The method you choose depends on whether you want to generate a new voice style or reproduce a specific speaker.


Create a voice from a description

Select Create a voice from a description to generate a voice based on a short written description of the speaker.

This method is useful for quick exploration and testing different voice styles. The system generates several sample voices that you can preview before creating the voice.

Because the voice is generated from text, the quality and accuracy of the result depend on how clearly the description defines the speaker.

If you need a voice based on a specific person or want a highly consistent voice across projects, consider creating a voice using Upload Audio or Record Audio instead.


Writing effective voice descriptions

The description determines how the generated voice will sound. It defines the speaker’s characteristics such as language, accent, personality, and speaking style.

Clear descriptions usually produce better results. Including details such as gender, age range, tone, pacing, or emotional style helps the system generate a voice that matches your intent.

Short descriptions can also work well when you need a neutral or general-purpose voice. For example, a simple prompt like “confident female training instructor” may already produce a suitable result.

Choose the level of detail based on your goal. A distinctive character voice may require more description, while a standard narrator may only need a few key attributes.


How to structure a voice description

For more predictable results, it helps to include a few key elements in your description.

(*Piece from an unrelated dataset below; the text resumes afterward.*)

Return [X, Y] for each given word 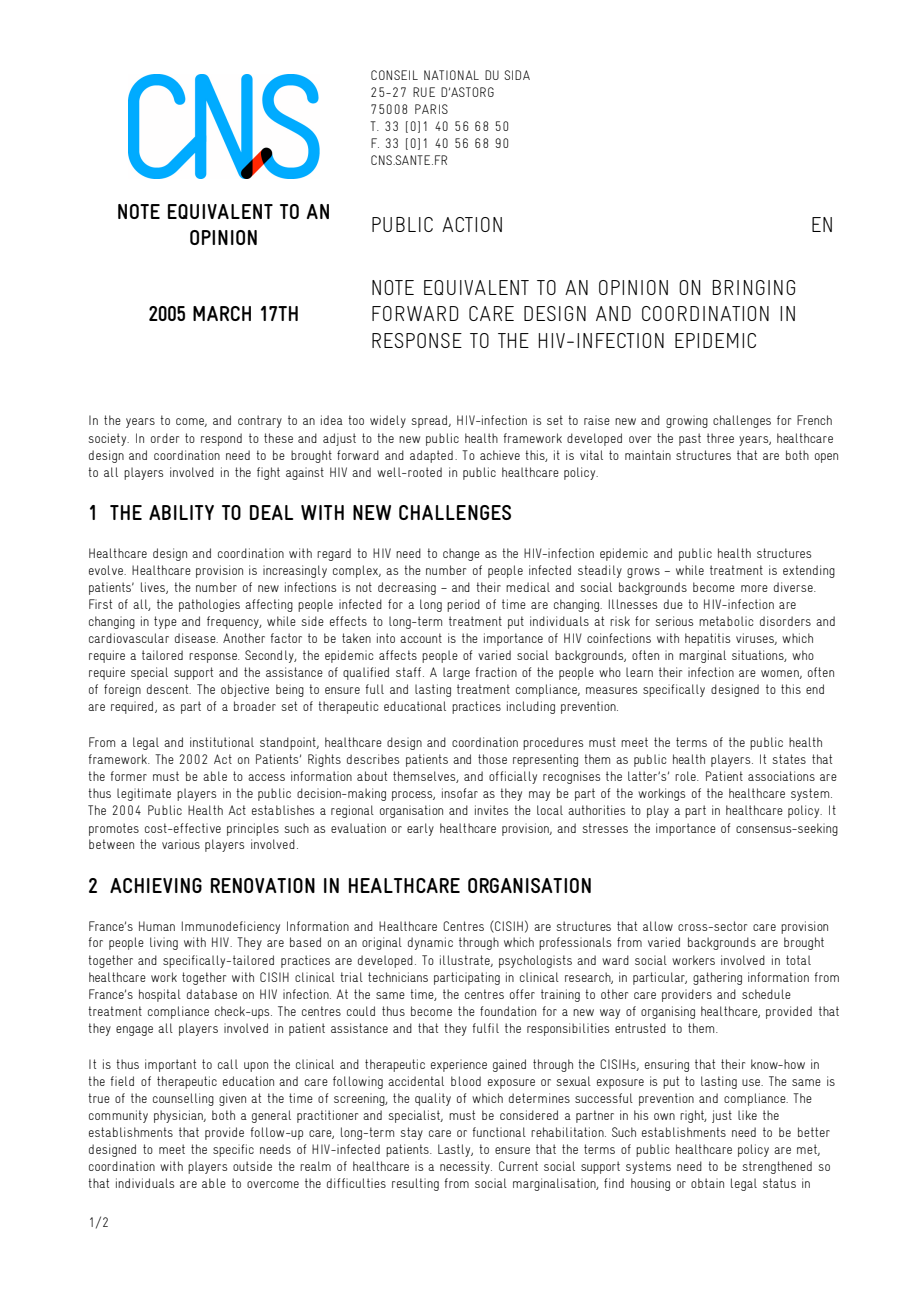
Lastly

Start by specifying the language and regional accent of the speaker. Then define the gender and approximate age range.

Next, describe the persona or role of the speaker, along with a few words that capture the emotional tone of the voice.

Finally, add one or two short sentences explaining how the voice should sound and be delivered. You can describe the tone, pacing, clarity, or speaking style.

Example:

A native Spanish speaker with a neutral Latin American accent. Female, around 35–45.

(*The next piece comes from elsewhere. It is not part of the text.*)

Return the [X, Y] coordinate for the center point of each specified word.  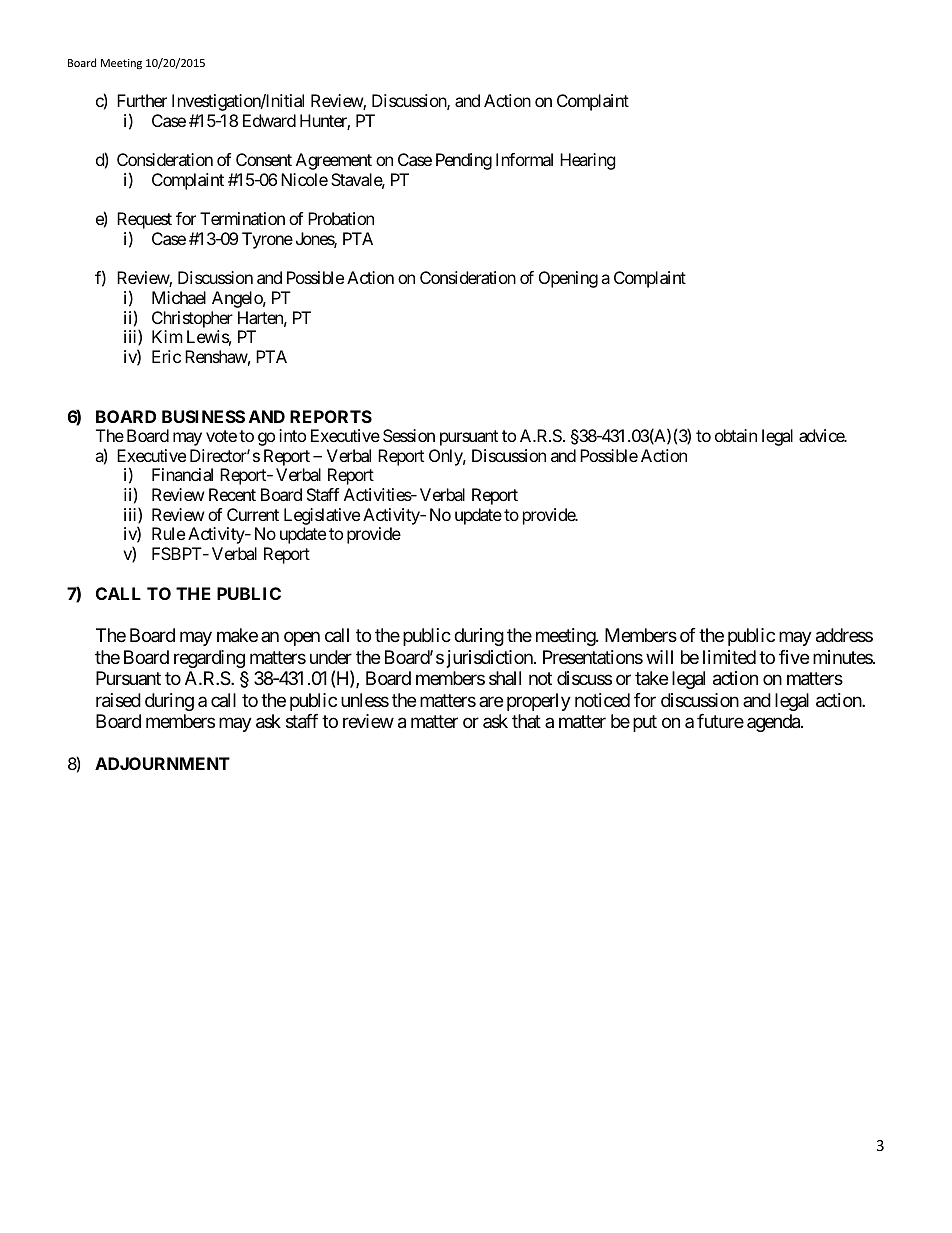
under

Persona: corporate trainer. Tone: confident, supportive, professional.

Warm and clear voice with steady pacing and precise articulation. Speaks in an instructional style that emphasizes key points while remaining approachable.


Description tips

  • Avoid describing audio effects such as reverb, echo, phone, or tape

  • Clearly specify the language and regional accent

  • Focus on describing the speaker and delivery style, rather than technical audio terms


Upload or record your voice

Instant voice cloning is powerful, but the quality of the result depends entirely on the quality of the input.

A clean, natural recording will produce a voice that sounds authentic and stable. A poor recording will limit the outcome, no matter how advanced the model is.


Minimum requirements

To achieve reliable results, make sure the source audio meets the following criteria:

  • 30 to 90 seconds of clean speech

  • No background noise

  • No music

  • No reverb or echo

  • Natural tone of voice, not shouting or whispering

The goal is to capture how the speaker normally sounds in everyday conversation.


Ideal recording setup

For best results, record in a controlled environment:

  • A quiet room with soft surfaces such as curtains, sofas, or carpets

  • A good USB microphone instead of a laptop’s built-in mic

Modern smartphones also have surprisingly good microphones and can produce excellent results when used properly.


Mobile recording

Recording on a mobile device is fine if:

  • The room is quiet

  • There is no echo or background noise

  • The speaker talks clearly and naturally

  • The recording is made in a voice memo app at the highest available quality

A short, clean recording in a quiet space will always outperform a longer recording in a noisy environment. Prioritize clarity over length, and natural delivery over performance.